▶ [WHAT YOU NEED TO DO]
Please copy exactly every line from the one that contains "Inne publikacje (710, 531)" to the end of the data below, with both ends included and no other lines.

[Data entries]
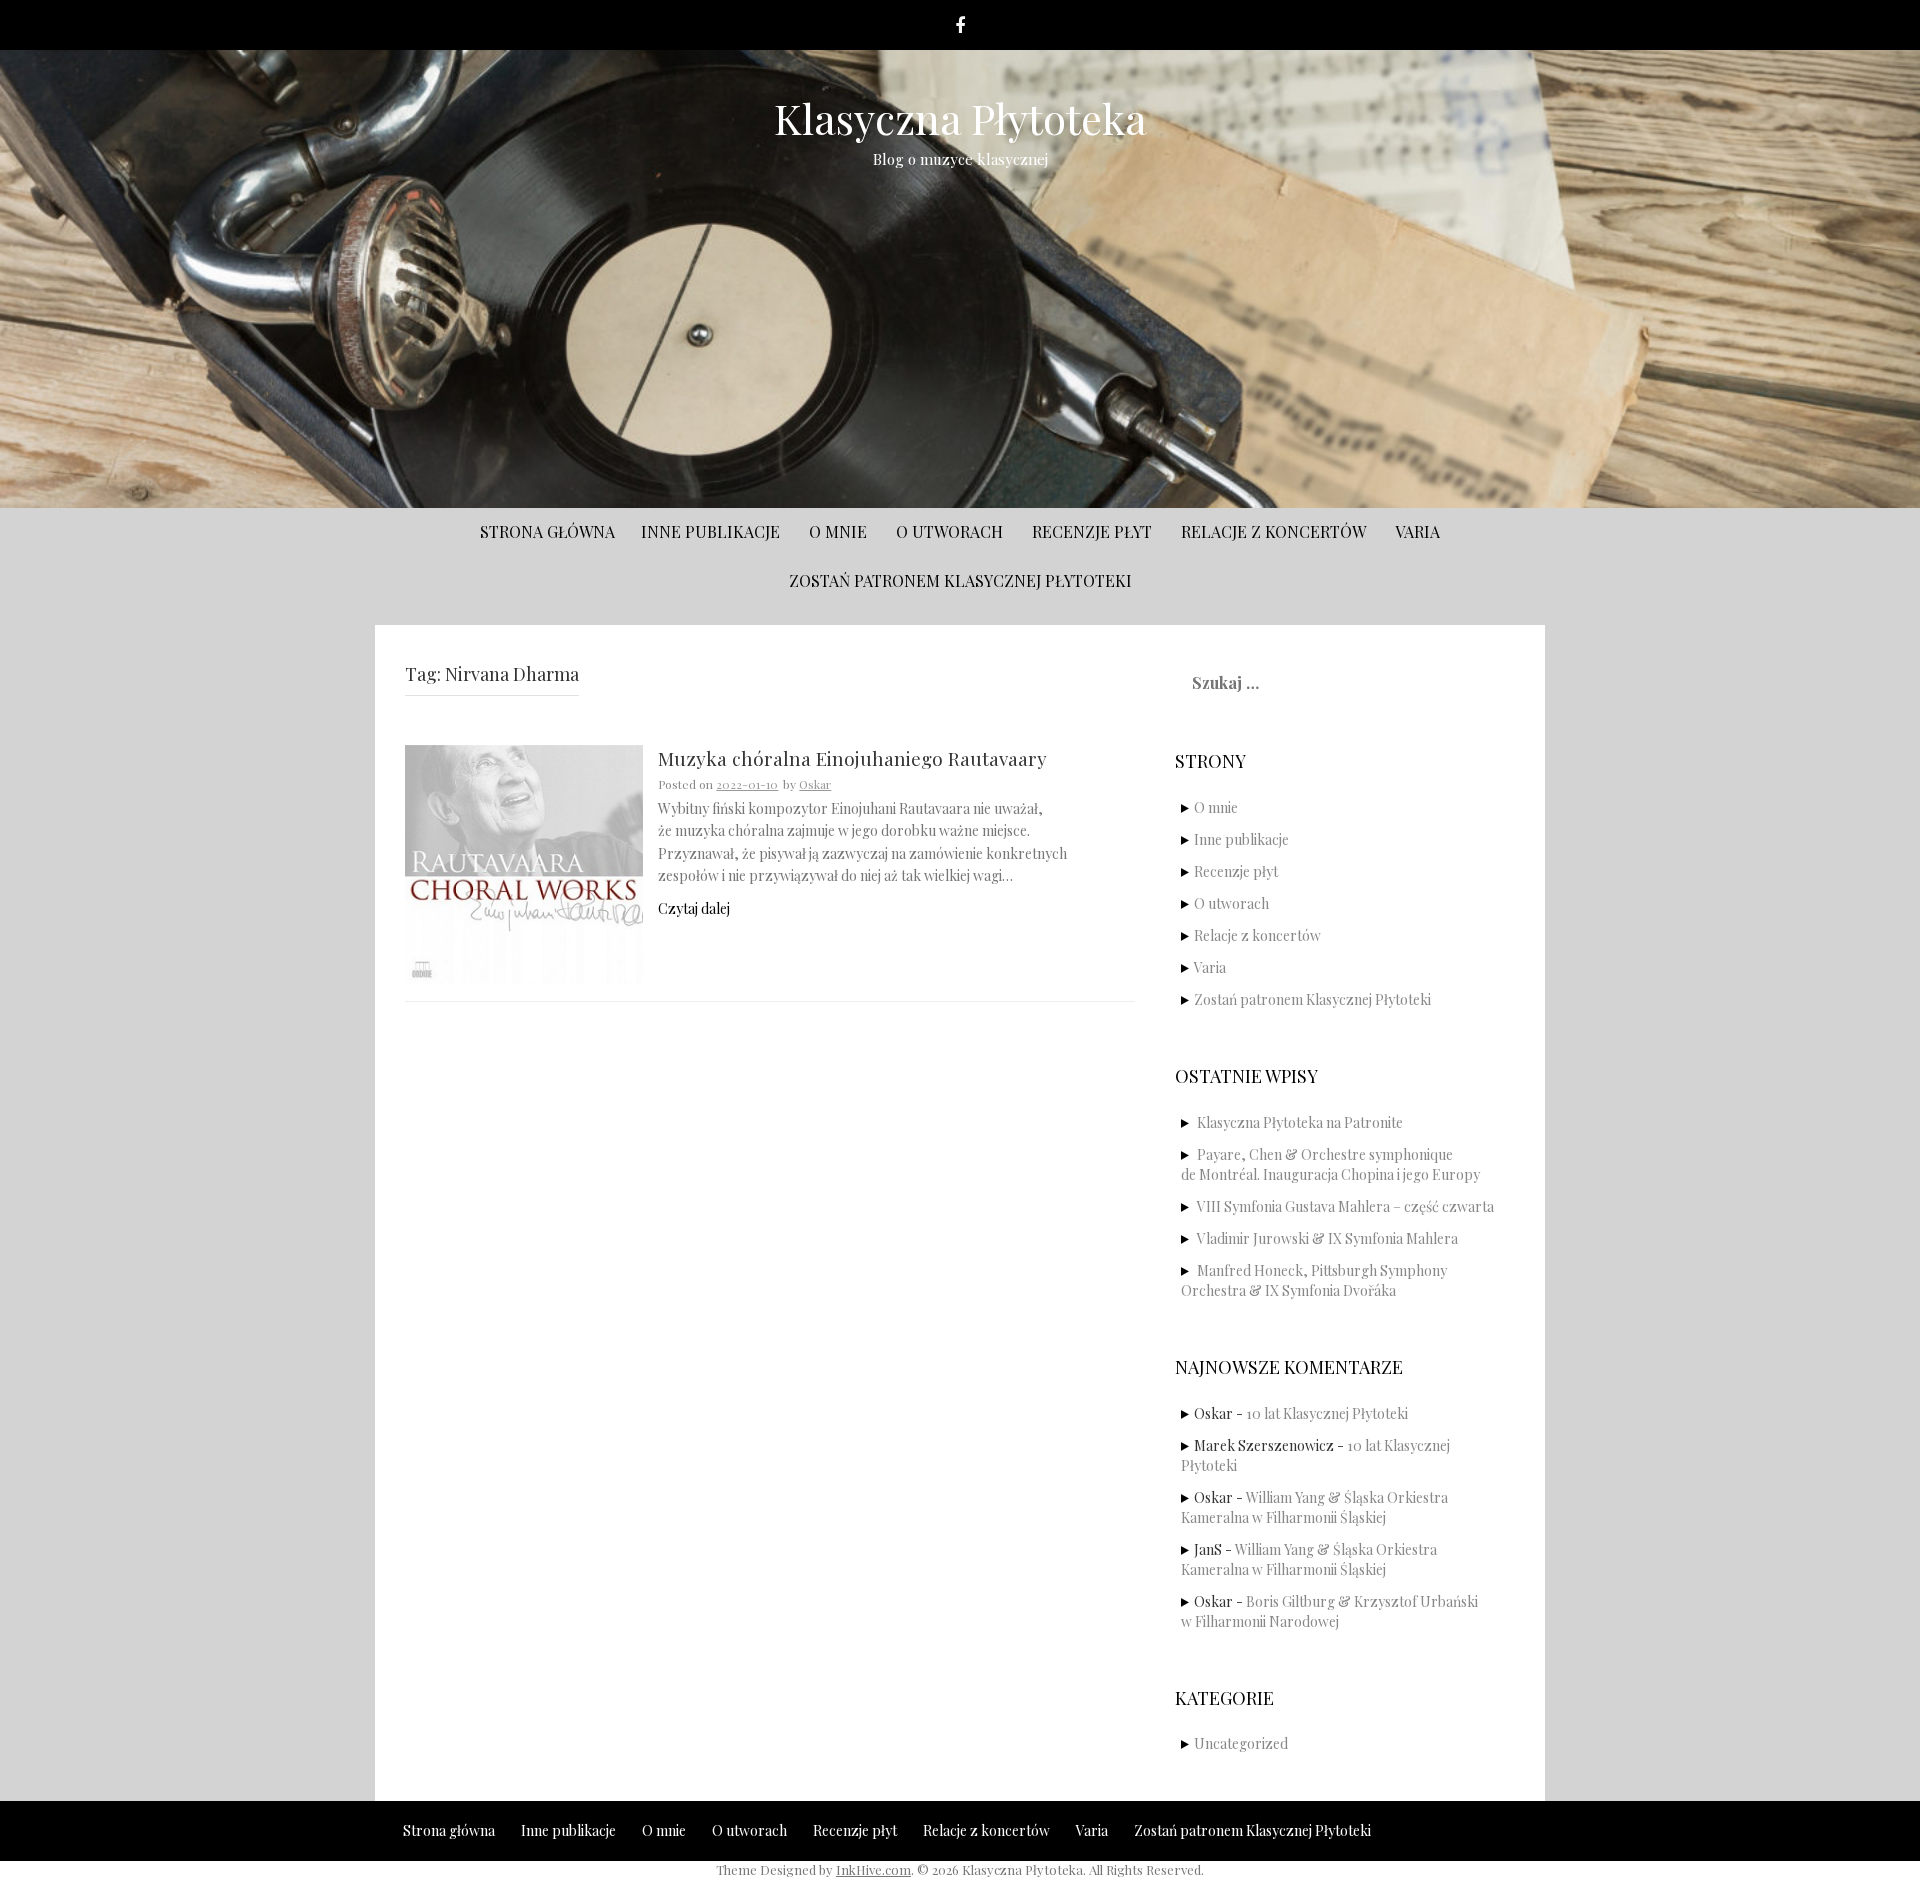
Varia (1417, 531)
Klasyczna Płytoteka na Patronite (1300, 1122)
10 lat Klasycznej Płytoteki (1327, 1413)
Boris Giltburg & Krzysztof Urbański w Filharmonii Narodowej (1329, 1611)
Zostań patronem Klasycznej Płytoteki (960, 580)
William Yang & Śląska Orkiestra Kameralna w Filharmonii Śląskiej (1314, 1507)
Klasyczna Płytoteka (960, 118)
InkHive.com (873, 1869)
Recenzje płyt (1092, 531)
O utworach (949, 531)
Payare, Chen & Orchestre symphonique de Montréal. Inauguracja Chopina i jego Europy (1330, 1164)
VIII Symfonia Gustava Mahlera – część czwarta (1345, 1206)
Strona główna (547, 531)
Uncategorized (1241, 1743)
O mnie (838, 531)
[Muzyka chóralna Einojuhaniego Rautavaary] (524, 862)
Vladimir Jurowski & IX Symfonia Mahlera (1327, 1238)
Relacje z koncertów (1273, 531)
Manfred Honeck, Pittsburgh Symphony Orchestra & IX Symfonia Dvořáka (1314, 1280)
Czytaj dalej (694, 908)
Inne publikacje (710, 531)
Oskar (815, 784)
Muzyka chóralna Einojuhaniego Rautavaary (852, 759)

▶ [COMPLETED TASK]
Inne publikacje (710, 531)
Oskar (815, 784)
Muzyka chóralna Einojuhaniego Rautavaary (852, 759)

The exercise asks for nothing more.